TRY IT
Could you show each line of the records that contains the word "this"?
--- RECORDS PROVIDED Enclosed Below ---
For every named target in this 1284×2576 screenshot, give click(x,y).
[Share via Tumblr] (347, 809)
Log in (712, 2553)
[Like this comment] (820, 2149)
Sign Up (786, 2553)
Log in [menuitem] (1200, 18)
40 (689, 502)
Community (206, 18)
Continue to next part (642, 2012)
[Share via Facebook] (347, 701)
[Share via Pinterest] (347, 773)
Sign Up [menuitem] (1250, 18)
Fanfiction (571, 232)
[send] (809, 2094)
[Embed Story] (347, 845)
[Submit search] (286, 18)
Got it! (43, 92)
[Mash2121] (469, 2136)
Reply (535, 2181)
--- End of Enclosed RECORDS PROVIDED ---
TASK SOLUTION
For every named target in this 1284×2576 screenshot, give click(x,y).
[Like this comment] (820, 2149)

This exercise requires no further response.